473,385 Members | 1,331 Online
Bytes | Software Development & Data Engineering Community
Post Job

Home Posts Topics Members FAQ

Join Bytes to post your question to a community of 473,385 software developers and data experts.

SQL - JOIN or nested query?

I need to create a Recordset of all records that appear in one table but do
NOT appear in another.

To get the records that appear in BOTH tables, I can do this:

[Query1]
SELECT tblEntity.Entity_ID
FROM tblEntity INNER JOIN tblDocuments ON tblEntity.Entity_ID =
tblDocuments.Entity_ID;

Then, to get the records that appear in tblDocuments that do NOT have a
corresponding Entity_ID in tblEntity:

[Query2]
SELECT tblDocuments.Document
FROM tblDocuments
WHERE (tblDocuments.Entity_ID Not In (SELECT Query1.Entity_ID FROM Query1))

The problem with this is it's extremely slow - about 3 seconds.

Is there a way to consolidate this into one query or use a different JOIN
statement to improve performance?

Thanks in advance.
Nov 13 '05 #1
9 20080
SELECT tblDocuments.Entity_ID
FROM tblDocuments LEFT JOIN tblEntity
ON tblEntity.Entity_ID = tblDocuments.Entity_ID
WHERE tblEntity.Entity_ID IS NULL
--
Doug Steele, Microsoft Access MVP
http://I.Am/DougSteele
(no e-mails, please!)

"deko" <de**@nospam.com> wrote in message
news:U8*****************************************@c omcast.com...
I need to create a Recordset of all records that appear in one table but do
NOT appear in another.

To get the records that appear in BOTH tables, I can do this:

[Query1]
SELECT tblEntity.Entity_ID
FROM tblEntity INNER JOIN tblDocuments ON tblEntity.Entity_ID =
tblDocuments.Entity_ID;

Then, to get the records that appear in tblDocuments that do NOT have a
corresponding Entity_ID in tblEntity:

[Query2]
SELECT tblDocuments.Document
FROM tblDocuments
WHERE (tblDocuments.Entity_ID Not In (SELECT Query1.Entity_ID FROM
Query1))

The problem with this is it's extremely slow - about 3 seconds.

Is there a way to consolidate this into one query or use a different JOIN
statement to improve performance?

Thanks in advance.

Nov 13 '05 #2
> SELECT tblDocuments.Entity_ID
FROM tblDocuments LEFT JOIN tblEntity
ON tblEntity.Entity_ID = tblDocuments.Entity_ID
WHERE tblEntity.Entity_ID IS NULL


But there are no Nulls in tblEntity.

Actually, it's a bit more complicated.

There are documents associated with entities.
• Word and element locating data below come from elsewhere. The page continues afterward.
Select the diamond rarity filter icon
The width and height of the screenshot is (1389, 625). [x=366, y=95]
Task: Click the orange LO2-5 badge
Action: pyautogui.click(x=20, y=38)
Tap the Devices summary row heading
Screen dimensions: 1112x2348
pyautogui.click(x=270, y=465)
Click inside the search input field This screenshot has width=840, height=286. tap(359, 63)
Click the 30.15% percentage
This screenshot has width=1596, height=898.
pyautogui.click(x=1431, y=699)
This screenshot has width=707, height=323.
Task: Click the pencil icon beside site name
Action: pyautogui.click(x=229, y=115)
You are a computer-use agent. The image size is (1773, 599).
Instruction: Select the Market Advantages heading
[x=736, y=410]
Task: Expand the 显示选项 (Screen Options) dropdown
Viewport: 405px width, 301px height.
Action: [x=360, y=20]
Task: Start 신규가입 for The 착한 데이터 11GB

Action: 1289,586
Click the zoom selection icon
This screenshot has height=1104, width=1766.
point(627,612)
And there are categories of
entities. Documents can be associated with more than one entity, including
entities in multiple categories.

When the user wants to delete a category of entities, the documents
associated with those entities should be deleted - but only if the document
is not associated with another entity in another category. This is because
the document in tblDocuments is actually a hyperlink to a document stored on
disk. So we want a Recordset of all documents that are associated with
entities in the selected category, but are not associated with entities in
other categories.

This will get me documents that are NOT in the selected category and
associated with more than one entity:

[qryA]
SELECT tblDocuments.Doc_ID
FROM tblDocuments INNER JOIN tblEntity ON tblDocuments.Entity_ID =
tblEntity.Entity_ID
WHERE (tblEntity.Cat_ID <> prmCatID And (tblDocuments.Document In (SELECT
tblDocuments.Document FROM tblDocuments GROUP BY tblDocuments.Document
HAVING Count(*)>1));

(I have to join to tblEntity because that's where the Cat_ID is)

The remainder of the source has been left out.